I started with small, age-appropriate goals like having them open their own applesauce (mamas know what a wonderful skill this is to have!), wipe their own butts (I’m telling you, the second half of your life begins when you’re no longer the Resident Butt Wiper), and do their own laundry.
Yes, you read that right: I wanted my six-year-old and toddler to do their own laundry. Now, did I go into this venture assuming my children would naturally become laundry aficionados? No. Did I prepare by telling myself that it might be easier to teach a chimpanzee algebra? Yes. But now, a year later, my seven-year-old can do an entire load of laundry from start to finish independently and my four-year-old has mastered various steps of the process. Am I a witch? Sadly, no; my Hogwarts acceptance letter never came. But this is how I did it:
I Started Small
Before I even started talking about detergents, fabric softener, and spin cycles, I simply had the kids take their laundry baskets to the laundry room and empty them into the washing machine. That was it. I had them do this several times before we moved on.
I Showed Them The Process
After the kids would load their clothes into the machine, I’d say, “Now I’m going to put in the special soap that cleans my clothes! I’ll close the lid to make sure the washer starts. Then, when the clothes are all clean, I’ll move them to the dryer.” I’d have the kids help me switch over clothes from the washer to dryer–sometimes we’d make a game out of it and see who could toss the most clothes into the dryer without missing! Then, when the clothes were dry, I’d show them how I sorted and folded my clothes.
I Made It Kid-Friendly
My kids are still so young that they can’t really read. So instead of using a step-by-step guide, I had to use visual cues. I marked the settings on the washing machine with small, yellow stickers so my daughter would know where to turn the knobs before loading her clothes (she LOVES that part). And, instead of difficult-to-pour detergent, I switched to the pods (I asked the kids if they were allowed to eat them; they thankfully said, “Ew! No!”).

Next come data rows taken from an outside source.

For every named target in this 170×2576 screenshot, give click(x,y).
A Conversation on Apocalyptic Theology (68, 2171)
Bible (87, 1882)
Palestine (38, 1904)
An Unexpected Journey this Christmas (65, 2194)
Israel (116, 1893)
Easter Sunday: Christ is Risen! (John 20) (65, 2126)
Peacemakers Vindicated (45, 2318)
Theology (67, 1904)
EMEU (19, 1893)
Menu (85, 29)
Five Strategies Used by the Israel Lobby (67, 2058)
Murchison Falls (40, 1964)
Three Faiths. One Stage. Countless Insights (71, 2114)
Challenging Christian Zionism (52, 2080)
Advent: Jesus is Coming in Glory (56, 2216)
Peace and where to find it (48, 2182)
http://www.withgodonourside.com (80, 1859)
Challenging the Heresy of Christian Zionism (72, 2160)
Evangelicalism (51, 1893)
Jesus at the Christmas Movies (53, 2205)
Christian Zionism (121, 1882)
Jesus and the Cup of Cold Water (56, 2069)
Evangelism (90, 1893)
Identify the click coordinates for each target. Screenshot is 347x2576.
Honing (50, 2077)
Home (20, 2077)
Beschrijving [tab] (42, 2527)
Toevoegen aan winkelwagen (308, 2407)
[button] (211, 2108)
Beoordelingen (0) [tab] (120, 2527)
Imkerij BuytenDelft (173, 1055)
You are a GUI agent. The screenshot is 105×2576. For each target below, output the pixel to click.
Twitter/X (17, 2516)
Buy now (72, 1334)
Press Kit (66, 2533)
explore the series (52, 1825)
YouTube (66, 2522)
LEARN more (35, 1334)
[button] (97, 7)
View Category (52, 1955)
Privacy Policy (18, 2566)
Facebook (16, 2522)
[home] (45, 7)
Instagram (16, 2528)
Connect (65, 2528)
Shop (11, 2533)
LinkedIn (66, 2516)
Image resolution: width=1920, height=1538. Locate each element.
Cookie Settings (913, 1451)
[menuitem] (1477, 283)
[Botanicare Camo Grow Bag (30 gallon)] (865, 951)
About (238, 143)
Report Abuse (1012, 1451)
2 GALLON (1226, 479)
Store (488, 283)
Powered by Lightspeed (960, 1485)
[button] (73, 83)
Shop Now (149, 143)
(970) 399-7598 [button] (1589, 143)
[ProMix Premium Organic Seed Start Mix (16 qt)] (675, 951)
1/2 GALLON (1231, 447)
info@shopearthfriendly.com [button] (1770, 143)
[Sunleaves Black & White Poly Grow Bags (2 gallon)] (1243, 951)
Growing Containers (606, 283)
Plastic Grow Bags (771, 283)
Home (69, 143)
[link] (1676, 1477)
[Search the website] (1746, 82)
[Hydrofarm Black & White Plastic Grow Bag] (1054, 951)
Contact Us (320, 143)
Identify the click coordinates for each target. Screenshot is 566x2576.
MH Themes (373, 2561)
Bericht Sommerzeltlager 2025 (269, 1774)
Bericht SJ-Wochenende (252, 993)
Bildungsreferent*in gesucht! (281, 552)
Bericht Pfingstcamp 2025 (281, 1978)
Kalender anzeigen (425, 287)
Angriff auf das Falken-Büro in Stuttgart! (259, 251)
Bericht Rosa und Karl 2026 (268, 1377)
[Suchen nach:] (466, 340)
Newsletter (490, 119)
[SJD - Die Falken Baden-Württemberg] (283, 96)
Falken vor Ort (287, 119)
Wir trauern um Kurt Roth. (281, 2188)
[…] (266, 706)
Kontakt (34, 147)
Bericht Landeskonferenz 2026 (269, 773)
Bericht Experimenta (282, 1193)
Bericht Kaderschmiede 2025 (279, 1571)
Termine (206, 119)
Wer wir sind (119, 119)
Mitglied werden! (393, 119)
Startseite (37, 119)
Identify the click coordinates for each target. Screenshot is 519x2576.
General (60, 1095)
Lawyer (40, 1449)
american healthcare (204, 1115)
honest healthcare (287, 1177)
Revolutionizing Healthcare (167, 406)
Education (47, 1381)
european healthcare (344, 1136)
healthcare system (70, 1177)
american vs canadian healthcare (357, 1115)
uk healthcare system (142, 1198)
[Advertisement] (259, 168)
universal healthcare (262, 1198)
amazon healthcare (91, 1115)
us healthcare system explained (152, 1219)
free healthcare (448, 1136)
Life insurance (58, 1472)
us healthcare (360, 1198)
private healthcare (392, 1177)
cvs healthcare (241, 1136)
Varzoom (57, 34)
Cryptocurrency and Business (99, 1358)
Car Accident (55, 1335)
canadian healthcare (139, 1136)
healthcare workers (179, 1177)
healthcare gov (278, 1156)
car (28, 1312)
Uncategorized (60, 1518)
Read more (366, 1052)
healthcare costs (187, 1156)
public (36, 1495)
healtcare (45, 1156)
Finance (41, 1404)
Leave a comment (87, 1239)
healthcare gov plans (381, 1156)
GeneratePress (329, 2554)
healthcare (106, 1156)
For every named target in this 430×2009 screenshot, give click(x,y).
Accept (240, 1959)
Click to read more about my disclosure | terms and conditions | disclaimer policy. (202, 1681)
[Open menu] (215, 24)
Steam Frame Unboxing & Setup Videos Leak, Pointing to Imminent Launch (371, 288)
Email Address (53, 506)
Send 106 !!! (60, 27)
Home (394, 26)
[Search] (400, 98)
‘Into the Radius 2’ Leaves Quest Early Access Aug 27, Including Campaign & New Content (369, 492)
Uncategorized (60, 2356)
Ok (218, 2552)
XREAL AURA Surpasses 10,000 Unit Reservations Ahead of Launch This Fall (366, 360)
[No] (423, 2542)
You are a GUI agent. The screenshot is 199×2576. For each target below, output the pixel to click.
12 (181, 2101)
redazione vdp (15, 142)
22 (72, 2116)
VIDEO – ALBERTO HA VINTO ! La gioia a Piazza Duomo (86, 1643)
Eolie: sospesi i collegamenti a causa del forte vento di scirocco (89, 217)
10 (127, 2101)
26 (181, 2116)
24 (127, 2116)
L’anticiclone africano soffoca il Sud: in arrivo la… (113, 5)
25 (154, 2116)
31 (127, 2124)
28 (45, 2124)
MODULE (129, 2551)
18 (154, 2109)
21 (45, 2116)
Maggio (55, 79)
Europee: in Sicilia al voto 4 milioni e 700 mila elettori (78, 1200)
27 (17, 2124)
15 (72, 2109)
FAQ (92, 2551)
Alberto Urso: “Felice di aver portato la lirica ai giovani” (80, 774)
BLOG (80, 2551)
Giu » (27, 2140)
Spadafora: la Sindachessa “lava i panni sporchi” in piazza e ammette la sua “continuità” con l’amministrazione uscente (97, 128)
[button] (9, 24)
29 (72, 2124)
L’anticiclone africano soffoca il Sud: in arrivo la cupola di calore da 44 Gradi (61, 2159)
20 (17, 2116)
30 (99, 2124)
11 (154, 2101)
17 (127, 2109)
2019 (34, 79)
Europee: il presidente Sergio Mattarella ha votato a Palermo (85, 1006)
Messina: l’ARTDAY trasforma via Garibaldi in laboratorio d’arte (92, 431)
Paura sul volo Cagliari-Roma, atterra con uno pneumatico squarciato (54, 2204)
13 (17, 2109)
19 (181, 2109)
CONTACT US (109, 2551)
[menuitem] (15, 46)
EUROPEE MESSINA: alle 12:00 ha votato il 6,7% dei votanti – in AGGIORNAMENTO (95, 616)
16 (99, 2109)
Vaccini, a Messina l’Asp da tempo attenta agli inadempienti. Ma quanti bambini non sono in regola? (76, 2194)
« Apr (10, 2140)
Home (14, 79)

I also had my kids sort their laundry. I made cards with a drawing of different articles of clothing on them (short-sleeved shirt, underwear, sock, etc.) and had them lay out all the cards on their bedroom floor. Then, they would sort their own clothes using those cards (i.e., put the socks by the sock card, pants by the pants card, etc.). Having the visual aides really helped them grasp the concepts! Added bonus: they were learning about sorting and classifying!
I Managed My Expectations
I knew my children wouldn’t fold their clothes like Marie Kondo. I also knew that their drawers would be a complete mess. But you know what? I. DON’T. CARE. Why? Because the laundry is clean, dry, and put away…and I didn’t have to do it. It was difficult at first for me to let go and not allow my O.C.D. to cause me to say those five words every mother has said: “Just let me do it.” I knew if I kept investing in this process, I’d eventually see huge dividends.
And, as corny as it sounds, I really look forward to laundry day. Our days are so hectic and harried that true, quality time can be hard to find. Taking the time to teach my children this life skill was such a fun experience because it made us slow down and take time. Plus, while we sorted and folded, we had time to chat about anything and everything. They’re still little so most of our conversations are about Mario Kart and poop – but even so, I wouldn’t trade it for anything!
Teaching young ones to become more independent may seem overwhelming at first but I firmly believe that teaching self-sufficiency in the early years builds character, grit, and confidence. Plus, there’s nothing like leisurely sipping on a cup of coffee while your kiddos fold clothes.